▶ _Task directions_
Please echo each of the entries below word for word, leaving out the pictures.

# start of Dataset excerpts

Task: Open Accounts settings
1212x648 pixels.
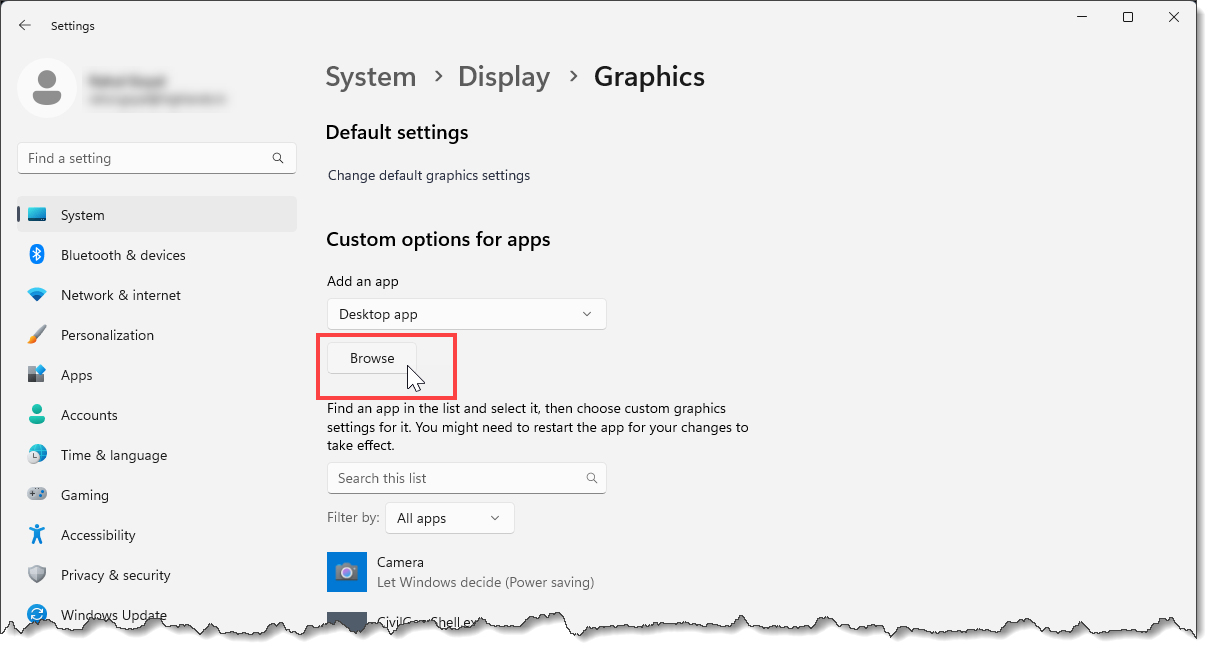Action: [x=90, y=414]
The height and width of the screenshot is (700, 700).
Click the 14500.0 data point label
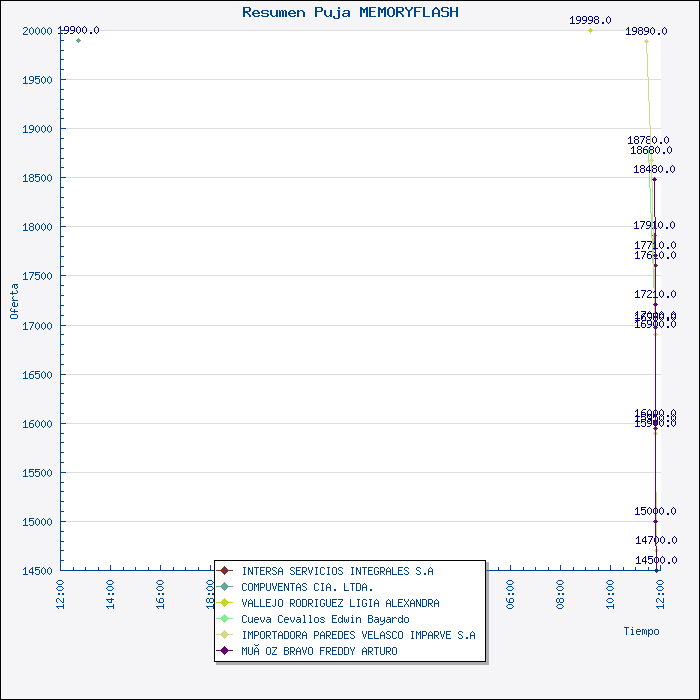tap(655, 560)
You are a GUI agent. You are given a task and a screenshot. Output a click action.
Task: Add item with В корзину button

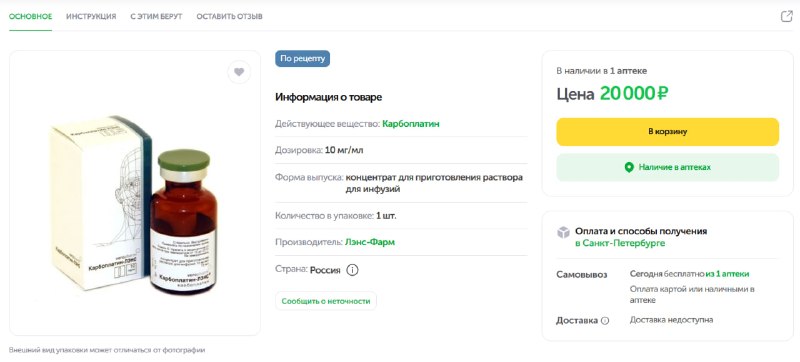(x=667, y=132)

# end of Dataset excerpts

▶ _Final result_
Task: Open Accounts settings
1212x648 pixels.
Action: [x=90, y=414]
The height and width of the screenshot is (700, 700).
Click the 14500.0 data point label
tap(655, 560)
You are a GUI agent. You are given a task and a screenshot. Output a click action.
Task: Add item with В корзину button

(x=667, y=132)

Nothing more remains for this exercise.